Early life and education
Leighann Lord was born in the South Jamaica neighborhood of Queens in New York City, and was raised by her West Indian parents. She attributes her interest in comedy to both her cultural heritage and to looking for a way to avoid being teased as a child. She reports "People started to laugh with me and not at me.

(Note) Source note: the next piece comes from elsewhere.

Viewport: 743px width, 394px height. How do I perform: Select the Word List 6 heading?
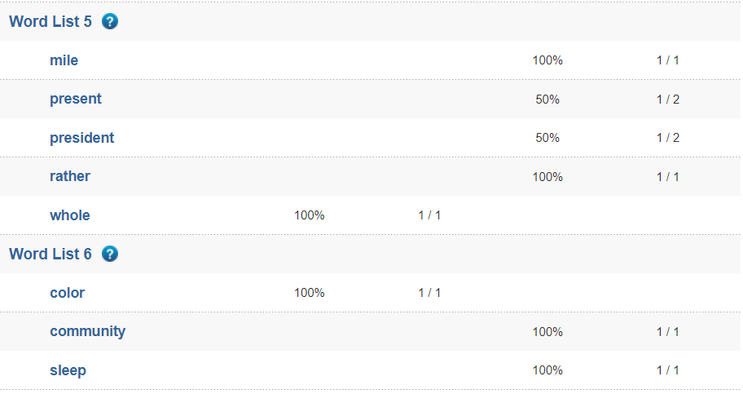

I was an 11-year-old sixth-grader with a game plan that led me in the right direction." She attended Baruch College at the City University of New York where she studied journalism, creative writing and theater with an interest in show business; in 1989, she graduated magna cum laude with a BA in journalism and creative writing.

Career
After college, Lord worked for five years in corporate communications for Chemical Bank, but retained an interest in show business, and eventually started performing at stand-up comedy clubs.

She has performed stand-up on Lifetime's "Girls Night Out," HBO's "Def Comedy Jam" and Comedy Central's "Premium Blend", and she won the "Hilarious Housewives Contest" on ABC's "The View." She cites as comedic influences including George Carlin, Marsha Warfield, Carol Burnett and Bertice Berry.

In addition to performing her own material, Lord was a writer for The Chris Rock Show and writes the syndicated humor column "The Urban Erma".

In 2014, Lord published Dict Jokes: Alternate Definitions for Words You've Probably Never Heard of But Will Definitely Never Forget.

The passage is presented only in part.